Geography
Subject Co-ordinator: Miss Corless
At St Polycarp’s Catholic Primary School we follow the Kapow Primary Geography scheme to support and enhance our planning of the Geography curriculum.
Intent
In Geography, our over-arching aim is for pupils at St Polycarp’s to become curious and explorative thinkers with a diverse knowledge of the world; in other words, to think like a geographer. We want pupils to develop the confidence to question and observe places, measure and record necessary data in various ways, and analyse and present their findings. Through our teaching of Geography, we aim to build an awareness of how Geography shapes our lives at multiple scales and over time. We hope to encourage pupils to become resourceful, active citizens who will have the skills to contribute to and improve the world around them.
Approach
The National curriculum organises the Geography attainment targets under four subheadings or strands:
- Locational knowledge
- Place knowledge
- Human and physical geography
- Geographical skills and fieldwork
Our teaching of Geography follows a spiral curriculum, with essential knowledge and skills revisited with increasing complexity this allows pupils to revise and build on their previous learning.
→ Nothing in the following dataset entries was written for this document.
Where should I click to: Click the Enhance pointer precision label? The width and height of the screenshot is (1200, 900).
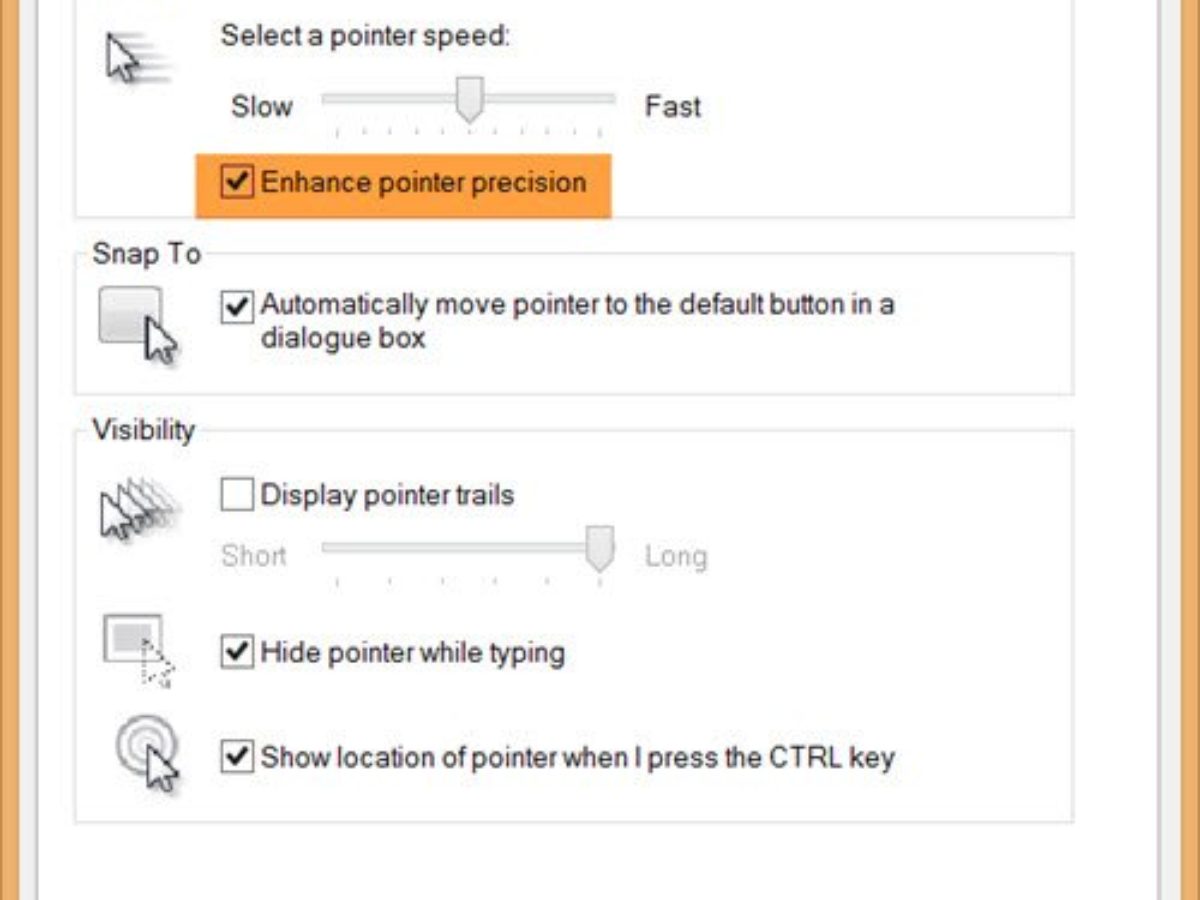point(423,183)
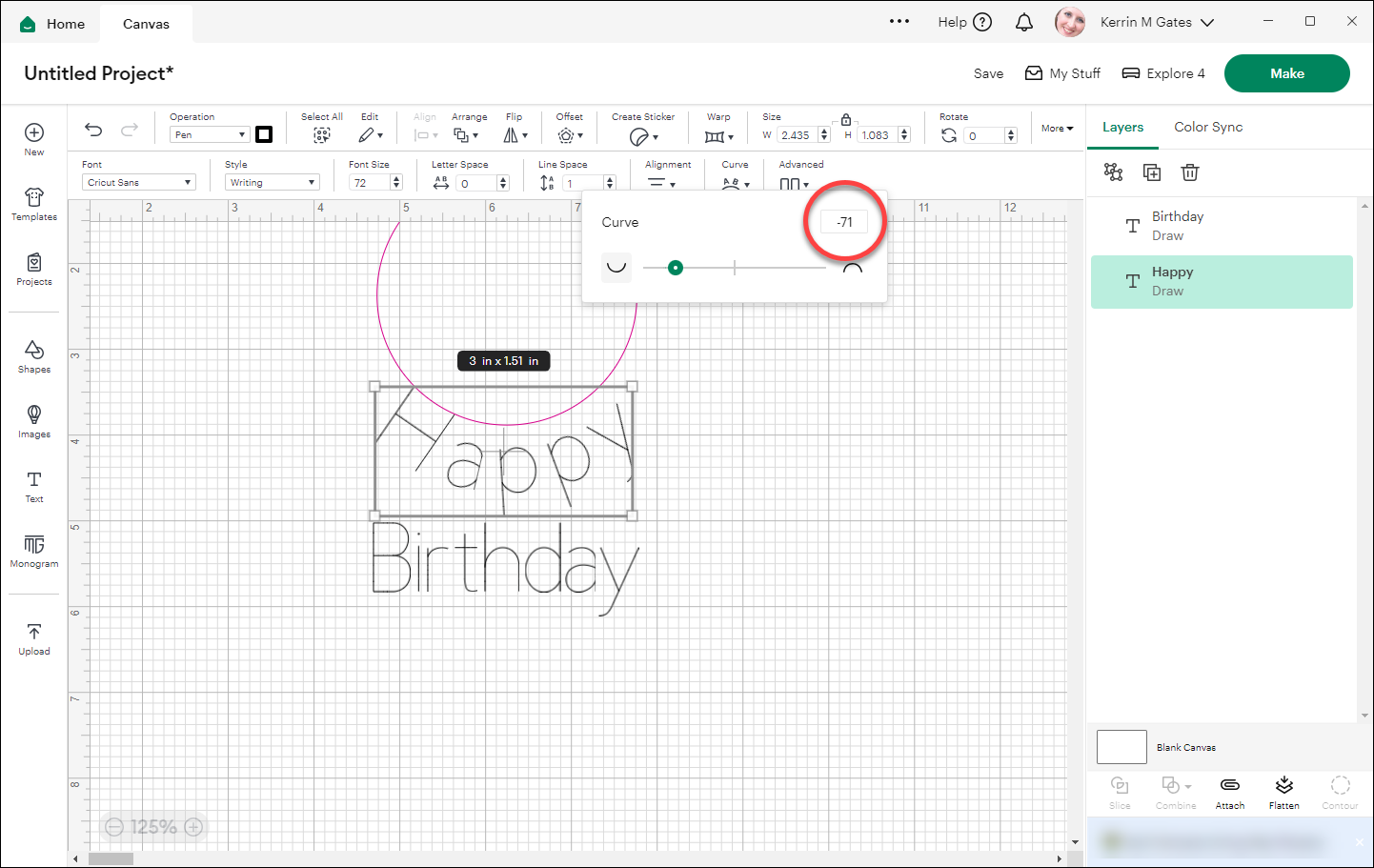The height and width of the screenshot is (868, 1374).
Task: Click the Flatten icon
Action: (1283, 791)
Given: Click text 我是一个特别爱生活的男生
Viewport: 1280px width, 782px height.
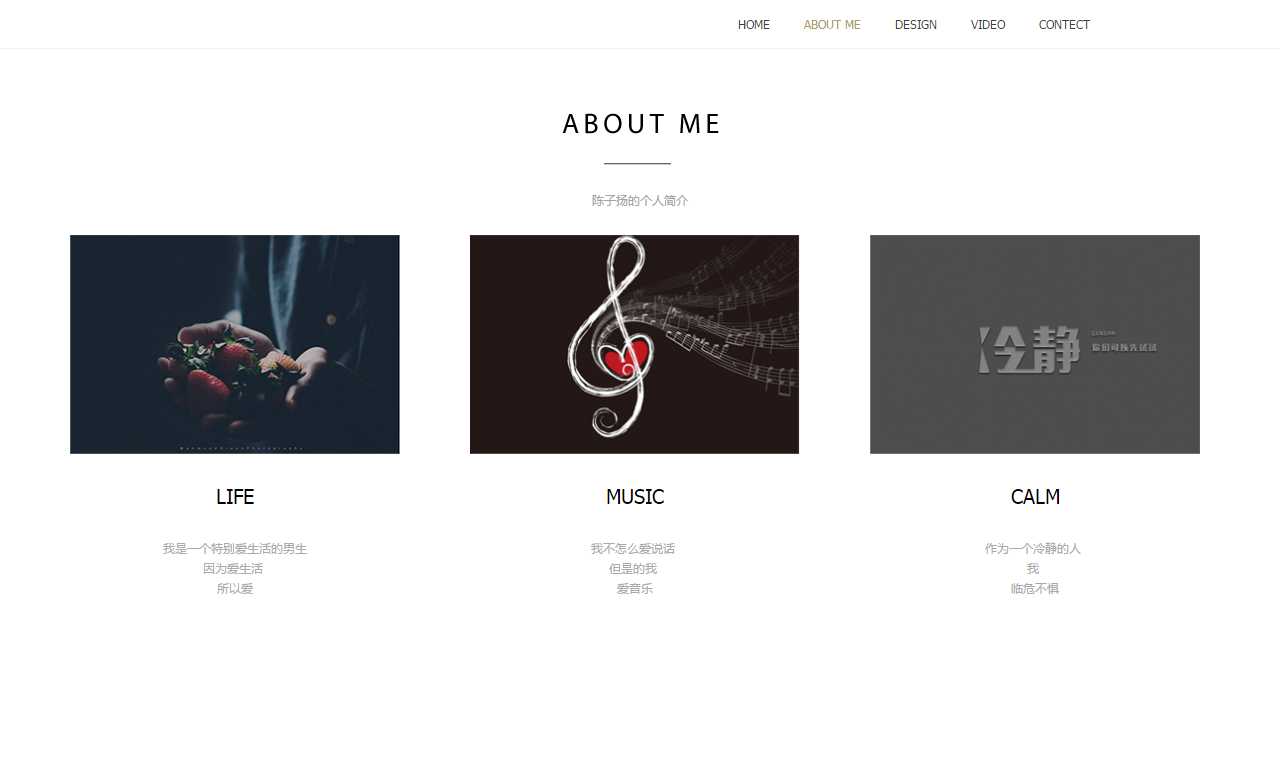Looking at the screenshot, I should pos(235,549).

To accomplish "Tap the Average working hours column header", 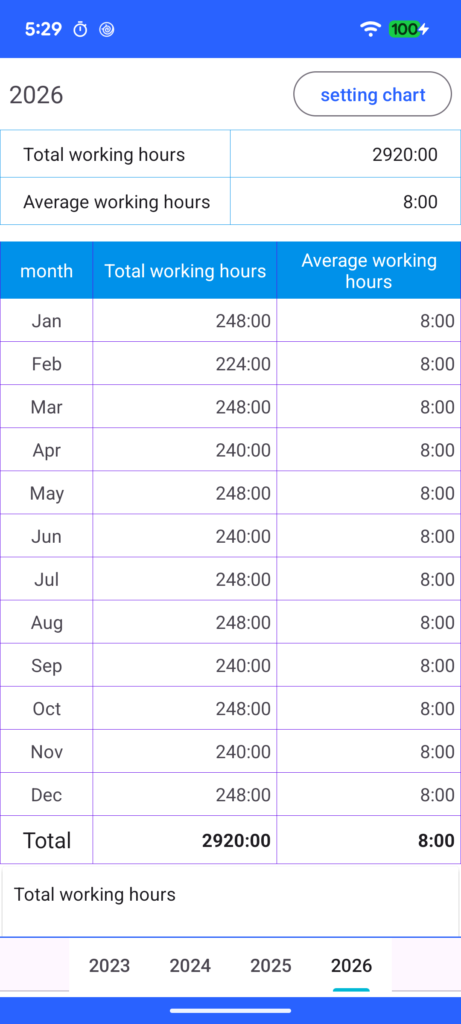I will point(369,271).
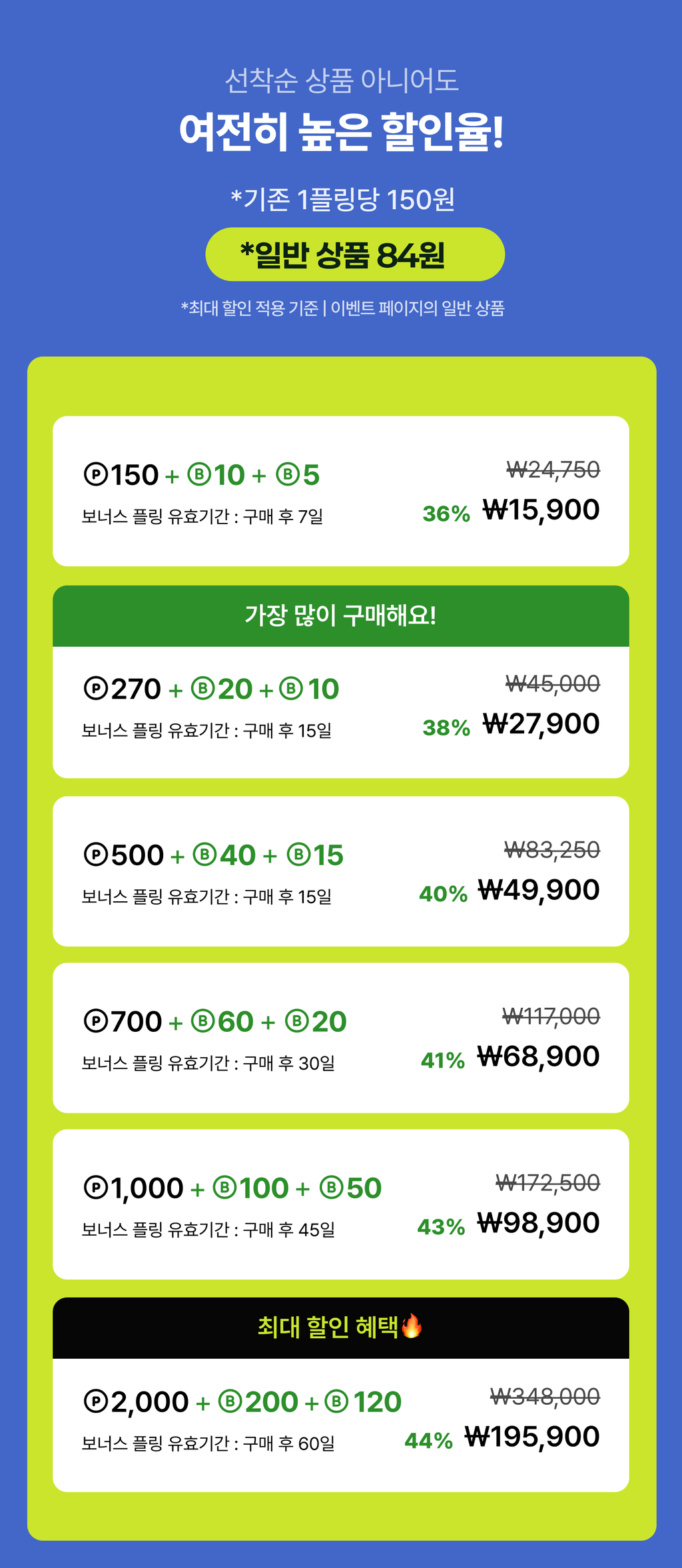Click the bonus B icon next to 200

coord(230,1401)
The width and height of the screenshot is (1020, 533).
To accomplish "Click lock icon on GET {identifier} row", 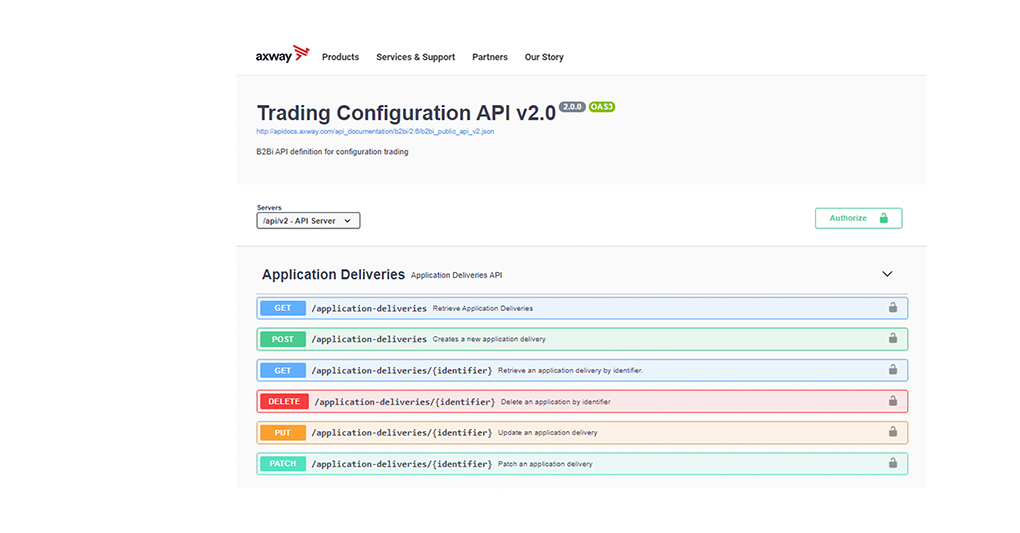I will pos(892,370).
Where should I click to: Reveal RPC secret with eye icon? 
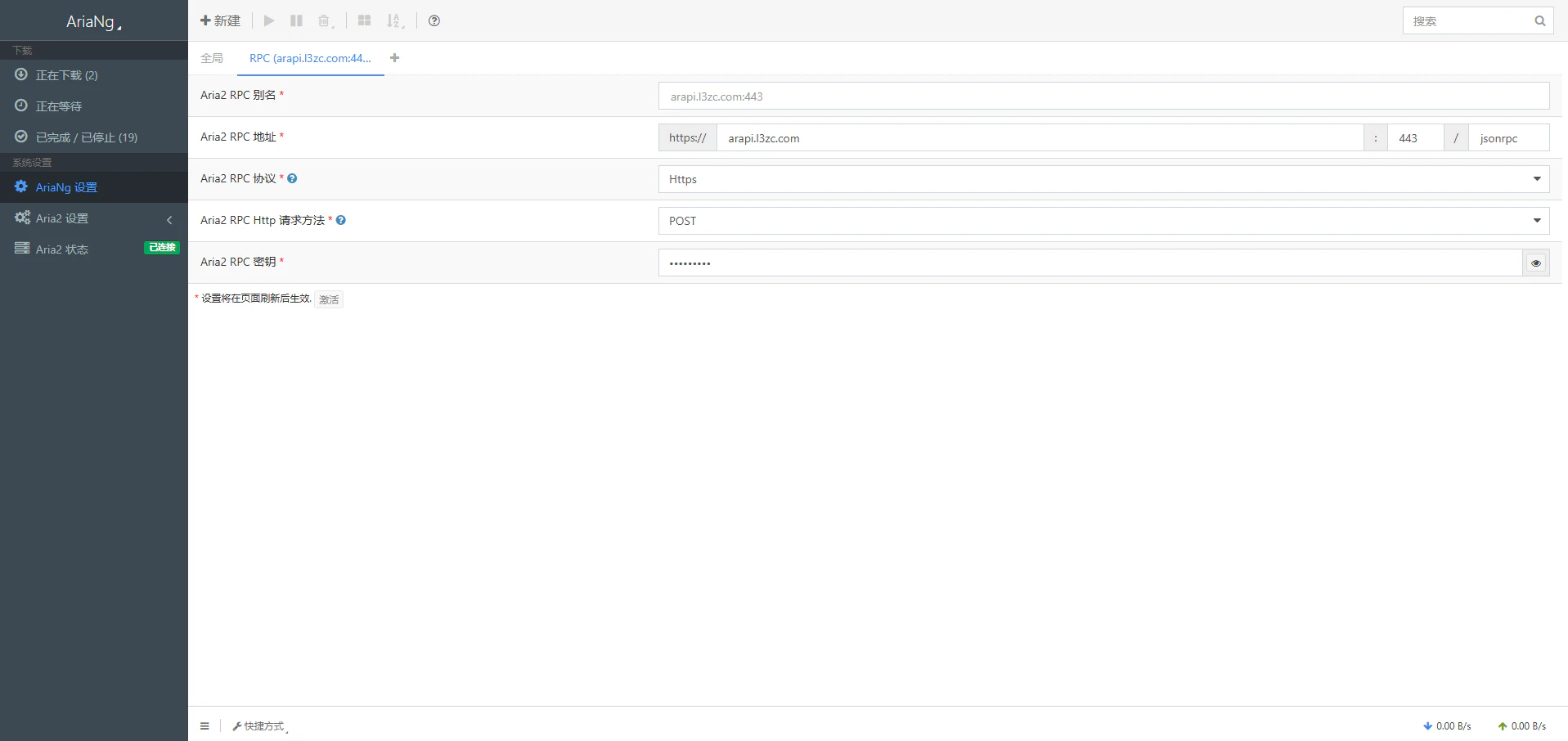point(1535,263)
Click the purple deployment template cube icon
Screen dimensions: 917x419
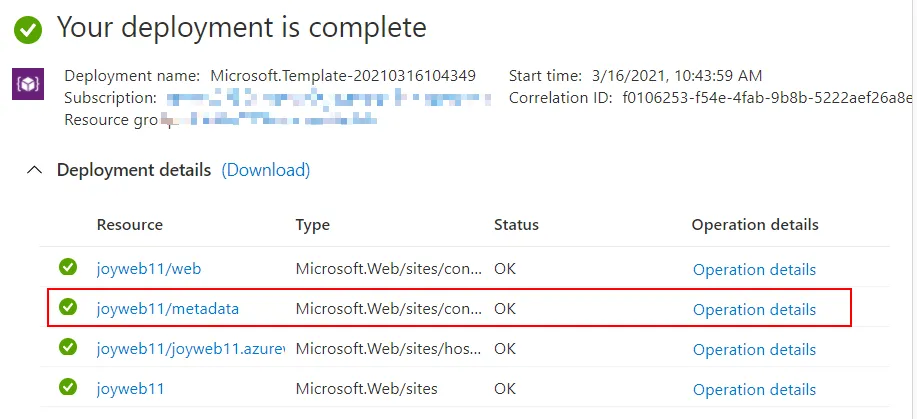coord(27,84)
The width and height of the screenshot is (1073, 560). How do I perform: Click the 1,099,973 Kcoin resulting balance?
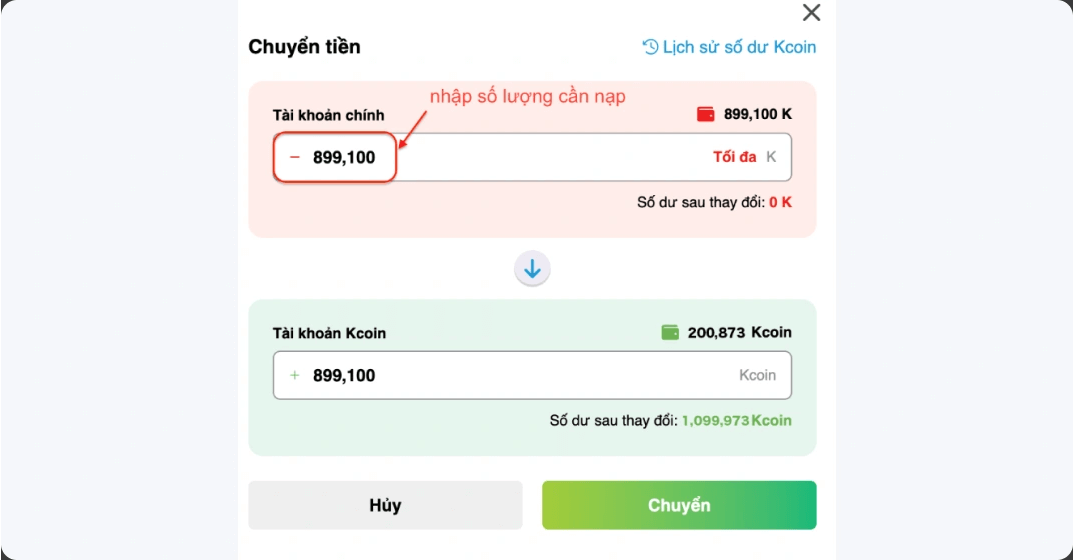pos(736,420)

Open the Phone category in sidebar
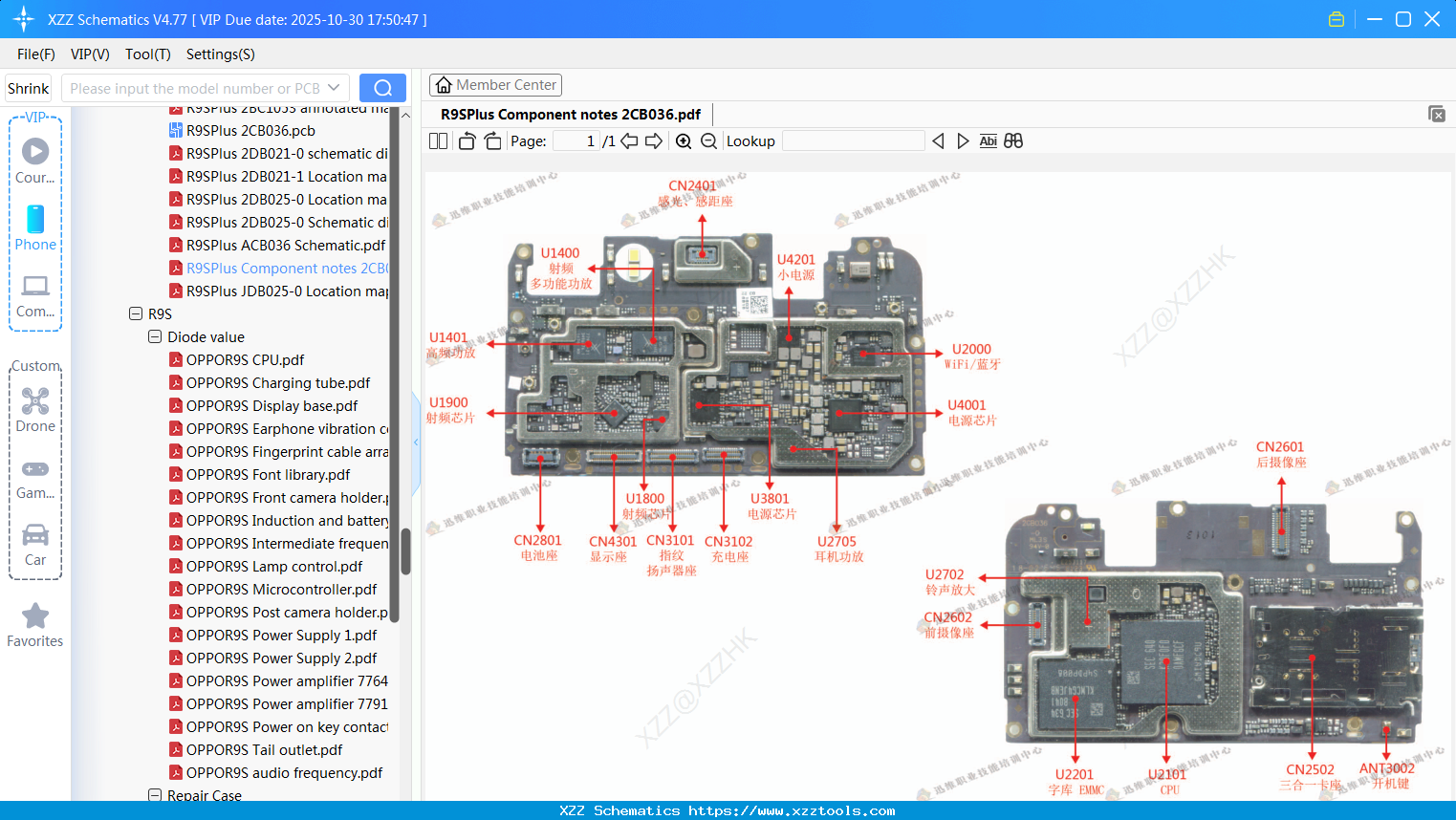pos(35,228)
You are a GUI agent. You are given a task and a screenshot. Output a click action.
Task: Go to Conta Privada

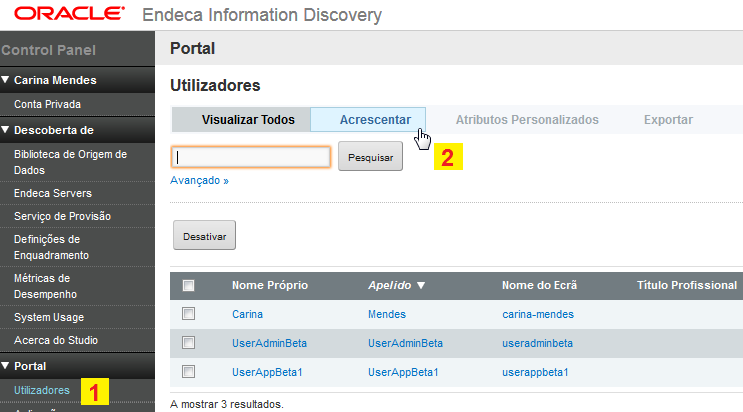coord(47,104)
Locational knowledge, in particular, will be reviewed in each unit to coincide with our belief that this will consolidate children’s understanding of key concepts, such as scale and place, in Geography. The two EYFS units provide a solid foundation of geographical skills, knowledge and enquiry for children to transition successfully onto Key stage 1 Geography learning, whilst also working towards the Development matters statements and Early Learning Goals. These units consist of a mixture of adult-led and child-initiated activities which can be selected by the teacher to fit in with Reception class themes or topics.
Impact
The impact of Geography at St Polycarp’s is constantly monitored through both formative and summative assessment opportunities. Furthermore, each unit has a unit quiz and knowledge catcher, which is used at the start or end of the unit to assess children’s understanding. Opportunities for children to present their findings using their geographical skills forms part of the assessment process in each unit. Pupils should leave St Polycarp’s equipped with a range of skills and knowledge to enable them to study Geography with confidence at Key stage 3.
Enrichment
School trips, local visits, visiting speakers and fieldwork lessons are just some of the ways in which children gain a full picture of our Geography curriculum. We want our children to see themselves as Geographers and so construct situations that will require them to develop this attitude.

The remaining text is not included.